Text excerpt
-- START --

ML Notes

View on GitHub

Recurrent Neural Networks

Backpropagation Through Time (BTT)

method to train RNN at specific time point \(t\), while taking into account previous time points

given the simple RNN provided in diagrams above

Sample Calculation

ml-notes_24 ml-notes_25

The partial derivatives of error, specifically at time \(t=3\), with respect to every weight matrix :

\[\begin{align} \frac{\partial E_3}{\partial W_y} &= \frac{\partial E_3}{\partial \bar{y}_3}\frac{\partial \bar{y}_3}{\partial W_y}\\\\ \frac{\partial E_3}{\partial W_s} &= \frac{\partial E_3}{\partial \bar{y}_3}\frac{\partial \bar{y}_3}{\partial \bar{s}_3}\frac{\partial \bar{s}_3}{\partial W_s} +\\ &\phantom{000}\frac{\partial E_3}{\partial \bar{y}_3}\frac{\partial \bar{y}_3}{\partial \bar{s}_3}\frac{\partial \bar{s}_3}{\partial \bar{s}_2}\frac{\partial \bar{s}_2}{\partial W_s}+\\ &\phantom{000}\frac{\partial E_3}{\partial \bar{y}_3}\frac{\partial \bar{y}_3}{\partial \bar{s}_3}\frac{\partial \bar{s}_3}{\partial \bar{s}_2}\frac{\partial \bar{s}_2}{\partial \bar{s}_1}\frac{\partial \bar{s}_1}{\partial W_s}\\\\ \frac{\partial E_3}{\partial W_x} &= \frac{\partial E_3}{\partial \bar{y}_3}\frac{\partial \bar{y}_3}{\partial \bar{s}_3}\frac{\partial \bar{s}_3}{\partial W_x} +\\ &\phantom{000}\frac{\partial E_3}{\partial \bar{y}_3}\frac{\partial \bar{y}_3}{\partial \bar{s}_3}\frac{\partial \bar{s}_3}{\partial \bar{s}_2}\frac{\partial \bar{s}_2}{\partial W_x}+\\ &\phantom{000}\frac{\partial E_3}{\partial \bar{y}_3}\frac{\partial \bar{y}_3}{\partial \bar{s}_3}\frac{\partial \bar{s}_3}{\partial \bar{s}_2}\frac{\partial \bar{s}_2}{\partial \bar{s}_1}\frac{\partial \bar{s}_1}{\partial W_x}\\ \end{align}\]

“Proof.”

-- END --

Required task 1
In the notes on backpropagation through time, at what time point does the sample calculation take the partial derivatives of error?
The notes on backpropagation through time and the listing are unrelated to each other.

[Records from a data collection]
-- START --

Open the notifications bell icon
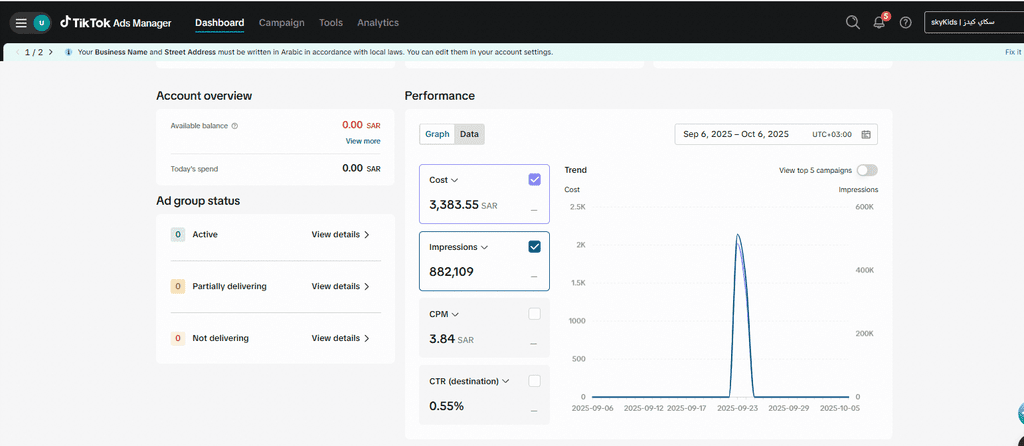 (879, 22)
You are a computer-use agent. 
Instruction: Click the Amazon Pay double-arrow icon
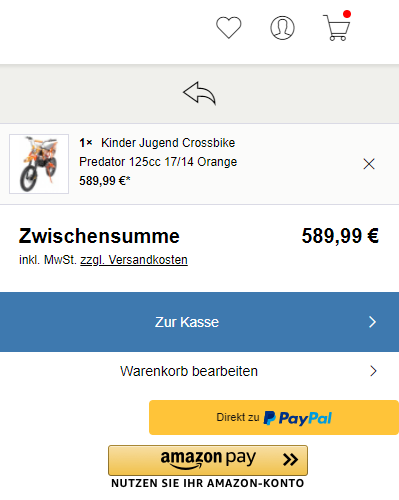tap(290, 460)
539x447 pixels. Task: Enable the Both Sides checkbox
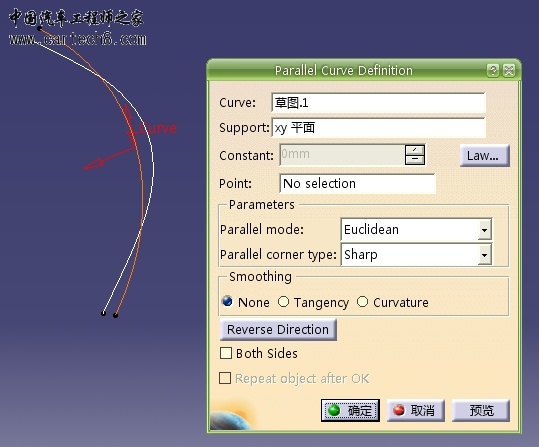point(226,353)
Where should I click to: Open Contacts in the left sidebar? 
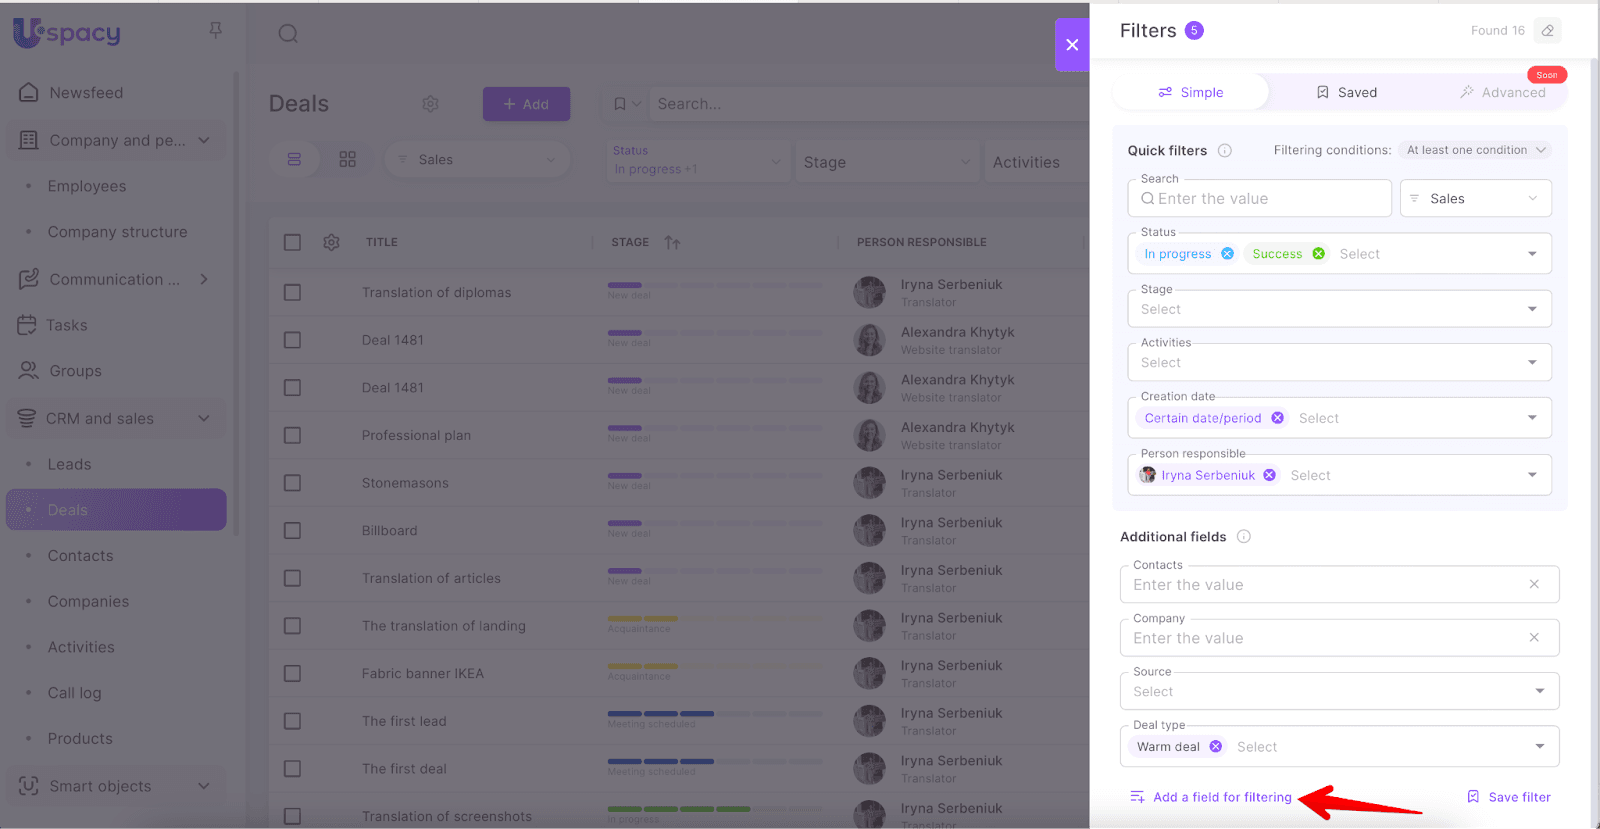(x=80, y=556)
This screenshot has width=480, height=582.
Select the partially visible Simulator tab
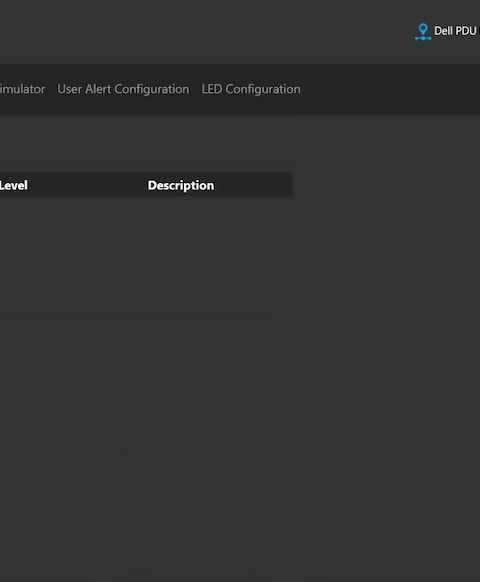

-- END --

Required task 2
Select every line of the listing that contains the word "Open".

Task result 1
At time t=3.

Task result 2
Open the notifications bell icon
Where should I click to: Open Contacts in the left sidebar? 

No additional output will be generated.